Ook in tijden van oorlog is het essentieel dat onafhankelijke toezichthouders, zoals het mensenrechteninstituut, effectief hun taken kunnen blijven uitvoeren. Door dit ontslag kan het functioneren van andere onafhankelijke toezichthouders onder druk komen te staan. Zij zouden zich bijvoorbeeld minder vrij kunnen voelen om kritiek te geven op de Oekraïense overheid, uit angst om ook ontslagen te worden.
Het Europese Netwerk van Mensenrechteninstituten (ENNHRI) en het Mondiale Netwerk van Mensenrechteninstituten (GANHRI) hebben een brief geschreven aan het Oekraïense parlement over dit ontslag. Zij geven aan dat het ontslag in strijd is met de eisen die daar internationaal voor gelden. Daarnaast heeft het ontslag grote gevolgen voor het functioneren van het Oekraïense mensenrechteninstituut. Het instituut kan bijvoorbeeld geen klachten meer ontvangen van burgers over mensenrechtenschendingen en geen bezoeken meer brengen om mensenrechtenbescherming in Oekraïne te onderzoeken.
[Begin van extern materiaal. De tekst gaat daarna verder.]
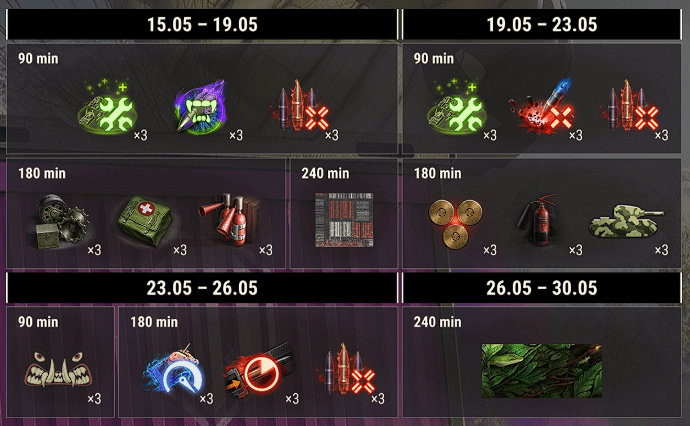Select the 19.05 – 23.05 date header
The width and height of the screenshot is (690, 426).
click(x=542, y=25)

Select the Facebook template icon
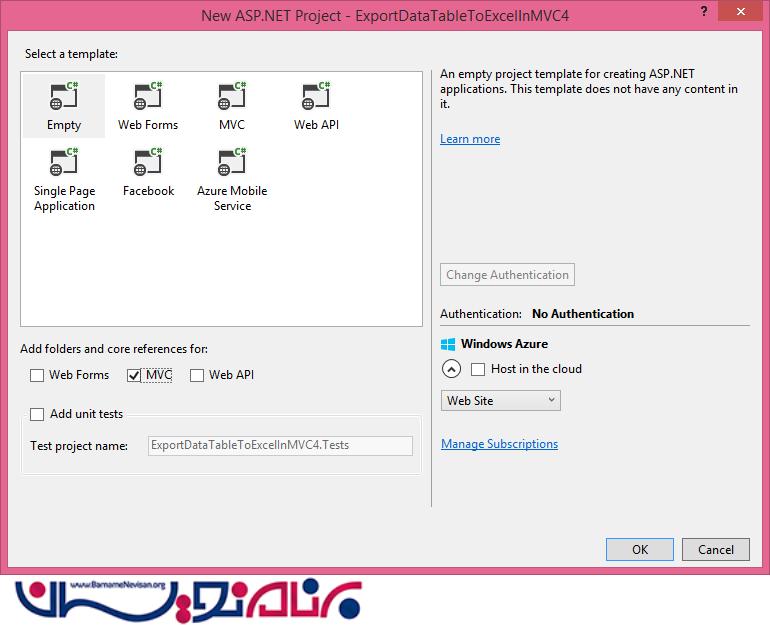point(148,164)
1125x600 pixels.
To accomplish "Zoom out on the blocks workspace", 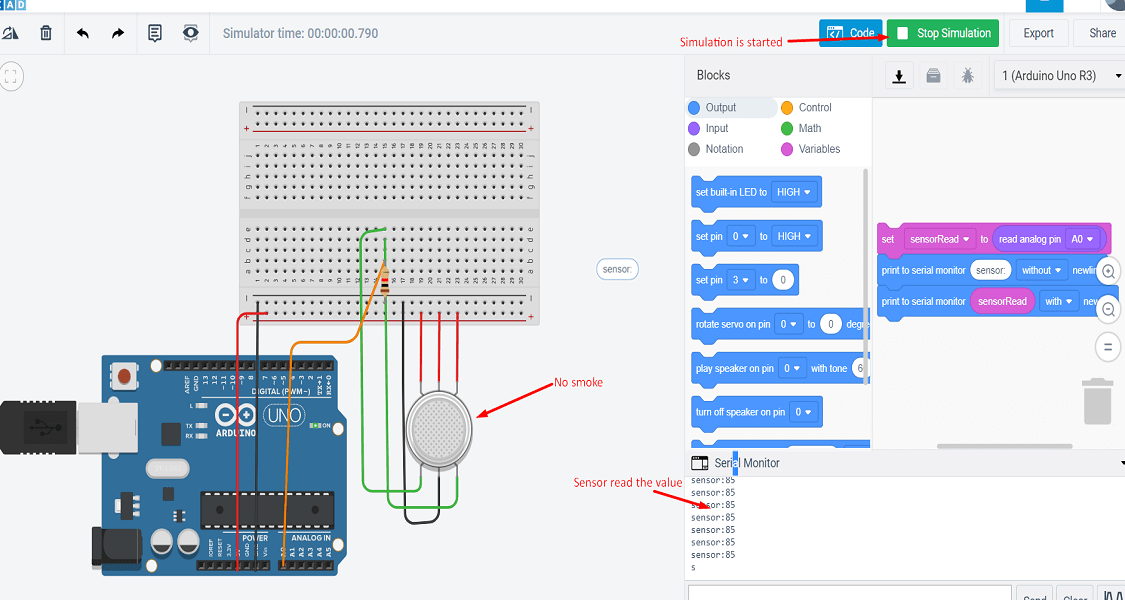I will click(x=1108, y=310).
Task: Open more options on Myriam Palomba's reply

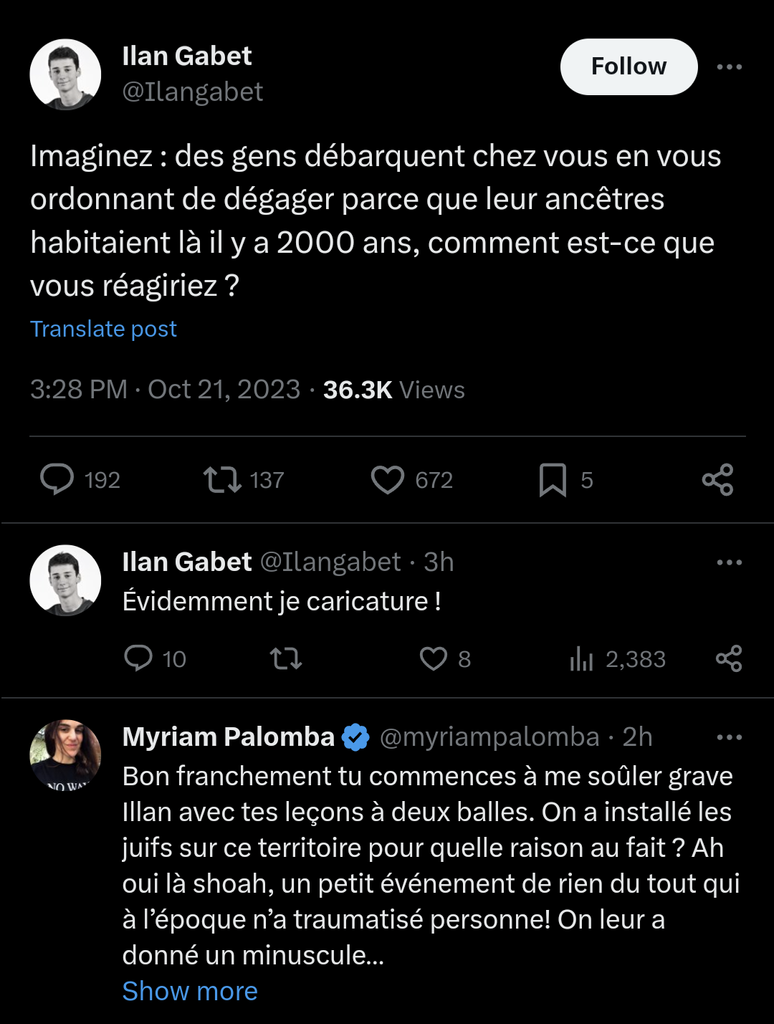Action: pyautogui.click(x=730, y=738)
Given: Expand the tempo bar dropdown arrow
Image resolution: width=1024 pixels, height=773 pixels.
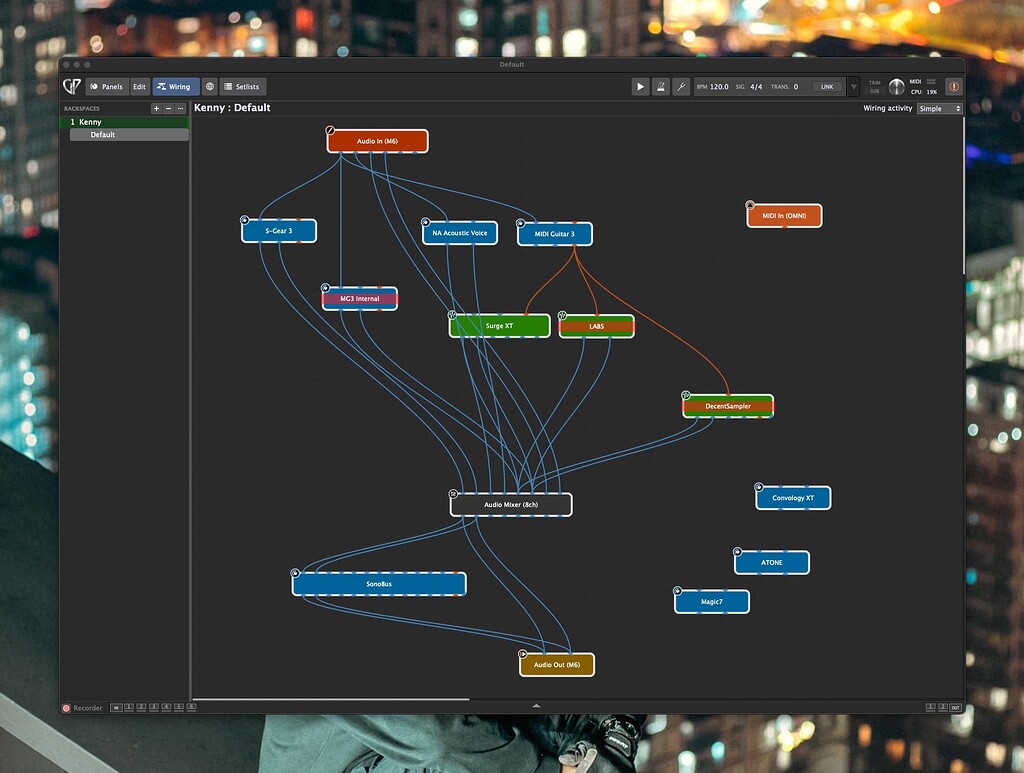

Het College is solidair met het Oekraïense mensenrechteninstituut en steunt dan ook de oproep van ENNHRI en GANHRI aan het Oekraïense parlement om zo snel mogelijk overgangsmaatregelen te nemen en een tijdelijk Hoofd aan te wijzen totdat er een nieuw Hoofd is benoemd. Daarbij moet de benoeming van een nieuw Hoofd van het mensenrechteninstituut volgens de juiste procedure verlopen. Dat betekent onder andere dat deze procedure open en transparant moet zijn, zodat de onafhankelijkheid van het mensenrechteninstituut gegarandeerd blijft.